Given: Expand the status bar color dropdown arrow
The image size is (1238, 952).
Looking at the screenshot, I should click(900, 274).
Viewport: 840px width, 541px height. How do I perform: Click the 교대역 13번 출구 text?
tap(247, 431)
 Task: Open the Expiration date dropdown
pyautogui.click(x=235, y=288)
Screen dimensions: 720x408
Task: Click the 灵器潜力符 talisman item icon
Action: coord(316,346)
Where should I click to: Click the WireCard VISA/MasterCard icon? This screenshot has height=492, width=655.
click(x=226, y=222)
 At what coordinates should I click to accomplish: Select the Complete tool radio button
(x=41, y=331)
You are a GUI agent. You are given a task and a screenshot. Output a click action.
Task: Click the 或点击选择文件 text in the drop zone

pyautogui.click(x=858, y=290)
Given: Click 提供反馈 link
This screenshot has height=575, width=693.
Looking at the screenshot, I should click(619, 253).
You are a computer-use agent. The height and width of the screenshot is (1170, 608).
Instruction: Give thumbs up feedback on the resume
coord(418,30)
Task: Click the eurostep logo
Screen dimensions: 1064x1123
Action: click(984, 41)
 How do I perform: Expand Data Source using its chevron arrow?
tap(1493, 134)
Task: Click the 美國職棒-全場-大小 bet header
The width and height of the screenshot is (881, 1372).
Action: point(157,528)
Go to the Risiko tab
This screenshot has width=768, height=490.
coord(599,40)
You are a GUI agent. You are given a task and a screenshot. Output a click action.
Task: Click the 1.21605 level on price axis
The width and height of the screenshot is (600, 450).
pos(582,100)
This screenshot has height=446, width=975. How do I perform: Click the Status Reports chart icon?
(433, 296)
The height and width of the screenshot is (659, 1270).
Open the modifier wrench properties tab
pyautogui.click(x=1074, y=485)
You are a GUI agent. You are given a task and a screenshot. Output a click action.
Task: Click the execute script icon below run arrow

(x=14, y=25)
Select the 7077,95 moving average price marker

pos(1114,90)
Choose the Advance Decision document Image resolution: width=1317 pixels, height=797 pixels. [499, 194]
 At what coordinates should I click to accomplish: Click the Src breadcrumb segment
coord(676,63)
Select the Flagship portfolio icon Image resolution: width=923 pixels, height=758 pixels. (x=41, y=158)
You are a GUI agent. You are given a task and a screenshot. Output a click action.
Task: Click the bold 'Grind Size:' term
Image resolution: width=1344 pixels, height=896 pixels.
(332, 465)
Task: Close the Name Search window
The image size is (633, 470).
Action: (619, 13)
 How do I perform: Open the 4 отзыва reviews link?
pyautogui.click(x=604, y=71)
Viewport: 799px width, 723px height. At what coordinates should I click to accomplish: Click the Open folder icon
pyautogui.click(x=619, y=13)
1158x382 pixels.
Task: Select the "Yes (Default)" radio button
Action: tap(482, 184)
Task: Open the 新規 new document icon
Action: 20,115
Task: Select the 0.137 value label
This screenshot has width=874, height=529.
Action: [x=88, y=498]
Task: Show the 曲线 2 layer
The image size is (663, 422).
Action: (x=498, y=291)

————————

## WORK INSTRUCTION
The entries above should be set down again exactly as they appear.

## OUTPUT FOR THIS TASK
Given: Expand the status bar color dropdown arrow
The image size is (1238, 952).
Looking at the screenshot, I should click(900, 274).
Viewport: 840px width, 541px height. How do I perform: Click the 교대역 13번 출구 text?
tap(247, 431)
 Task: Open the Expiration date dropdown
pyautogui.click(x=235, y=288)
Screen dimensions: 720x408
Task: Click the 灵器潜力符 talisman item icon
Action: coord(316,346)
Where should I click to: Click the WireCard VISA/MasterCard icon? This screenshot has height=492, width=655.
click(x=226, y=222)
 At what coordinates should I click to accomplish: Select the Complete tool radio button
(x=41, y=331)
You are a GUI agent. You are given a task and a screenshot. Output a click action.
Task: Click the 或点击选择文件 text in the drop zone

pyautogui.click(x=858, y=290)
Given: Click 提供反馈 link
This screenshot has height=575, width=693.
Looking at the screenshot, I should click(619, 253).
You are a computer-use agent. The height and width of the screenshot is (1170, 608).
Instruction: Give thumbs up feedback on the resume
coord(418,30)
Task: Click the eurostep logo
Screen dimensions: 1064x1123
Action: click(984, 41)
 How do I perform: Expand Data Source using its chevron arrow?
tap(1493, 134)
Task: Click the 美國職棒-全場-大小 bet header
The width and height of the screenshot is (881, 1372).
Action: point(157,528)
Go to the Risiko tab
This screenshot has width=768, height=490.
coord(599,40)
You are a GUI agent. You are given a task and a screenshot. Output a click action.
Task: Click the 1.21605 level on price axis
The width and height of the screenshot is (600, 450).
pos(582,100)
This screenshot has height=446, width=975. How do I perform: Click the Status Reports chart icon?
(433, 296)
The height and width of the screenshot is (659, 1270).
Open the modifier wrench properties tab
pyautogui.click(x=1074, y=485)
You are a GUI agent. You are given a task and a screenshot. Output a click action.
Task: Click the execute script icon below run arrow

(x=14, y=25)
Select the 7077,95 moving average price marker

pos(1114,90)
Choose the Advance Decision document Image resolution: width=1317 pixels, height=797 pixels. [499, 194]
 At what coordinates should I click to accomplish: Click the Src breadcrumb segment
coord(676,63)
Select the Flagship portfolio icon Image resolution: width=923 pixels, height=758 pixels. (x=41, y=158)
You are a GUI agent. You are given a task and a screenshot. Output a click action.
Task: Click the bold 'Grind Size:' term
Image resolution: width=1344 pixels, height=896 pixels.
(332, 465)
Task: Close the Name Search window
The image size is (633, 470).
Action: (619, 13)
 How do I perform: Open the 4 отзыва reviews link?
pyautogui.click(x=604, y=71)
Viewport: 799px width, 723px height. At what coordinates should I click to accomplish: Click the Open folder icon
pyautogui.click(x=619, y=13)
1158x382 pixels.
Task: Select the "Yes (Default)" radio button
Action: tap(482, 184)
Task: Open the 新規 new document icon
Action: 20,115
Task: Select the 0.137 value label
This screenshot has width=874, height=529.
Action: [x=88, y=498]
Task: Show the 曲线 2 layer
The image size is (663, 422).
Action: (x=498, y=291)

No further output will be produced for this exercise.